Quella notte gli esploratori si riposarono in buoni letti, al riparo dalle intemperie e soprattutto dal freddo che aumentava spaventosamente di ora in ora, ma all’indomani, ai primi albori, malgrado le proteste dei cacciatori che desideravano averli loro ospiti qualche giorno ancora, erano già sull’automobile, pronti a slanciarsi verso il Grande Nord.

Gli addii furono commoventi e gli auguri infiniti, e verso le otto, nel momento in cui la nebbia cominciava a diradarsi sotto gl’impetuosi colpi di vento del settentrione, il treno riprendeva la sua corsa fra gli hurràh rimbombanti ed i colpi di fucile della piccola guarnigione.

— Che brava gente!... — esclamò il campione di Cambridge, ancora entusiasmato dall’accoglienza ricevuta. — Avrei passato fra quei cacciatori l’inverno intero.

— Senza andare al Polo?

— Ah questo no, signor Gastone.
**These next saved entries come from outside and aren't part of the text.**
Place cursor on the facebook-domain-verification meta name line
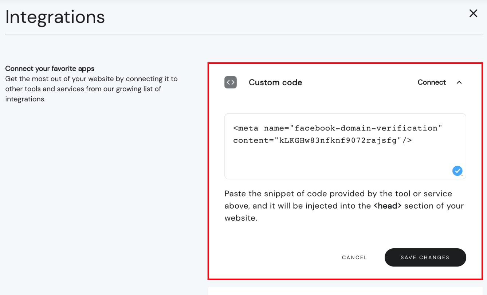 click(x=337, y=128)
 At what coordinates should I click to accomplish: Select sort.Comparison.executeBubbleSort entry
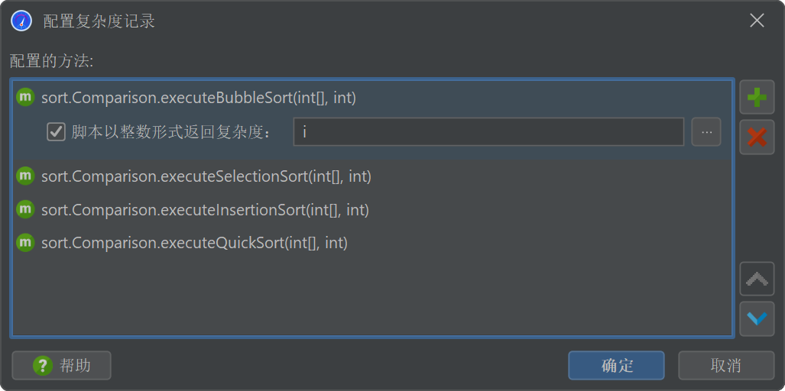pos(199,98)
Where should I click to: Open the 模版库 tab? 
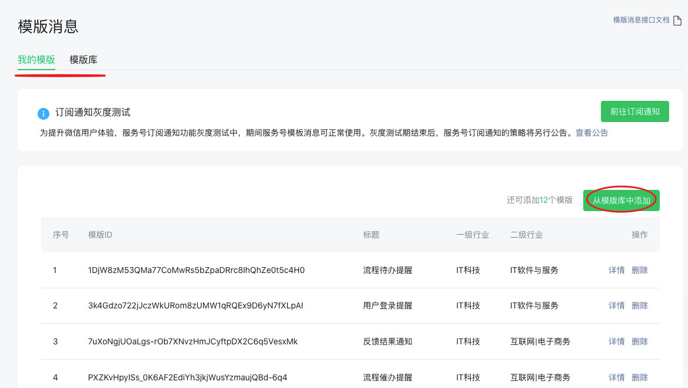click(x=83, y=60)
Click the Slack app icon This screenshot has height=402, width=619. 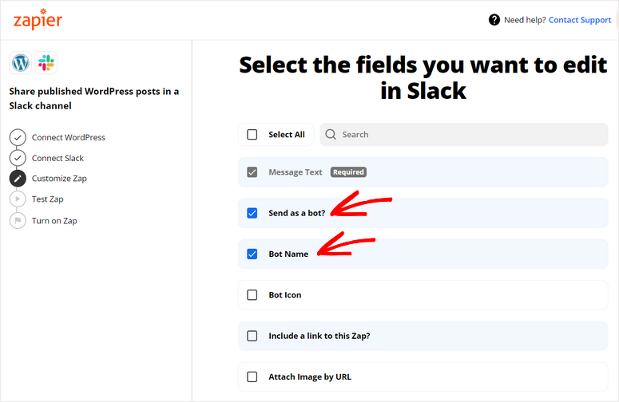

Preferisco andare a vedere che cosa c’è lassù.

— E che cosa credete di trovare lassù? — chiese il canadese, ridendo.

— Che ne so io? Almeno uno dei due cardini del mondo al quale noi daremo un po’ d’olio.

Per Giove!... Dopo tante centinaia di secoli, deve essere bene arrugginito.

— Dite delle migliaia.

— Come volete, signor Gastone. Fa lo stesso.

Ma, dite un po’: che ci siano degli abitanti al Polo?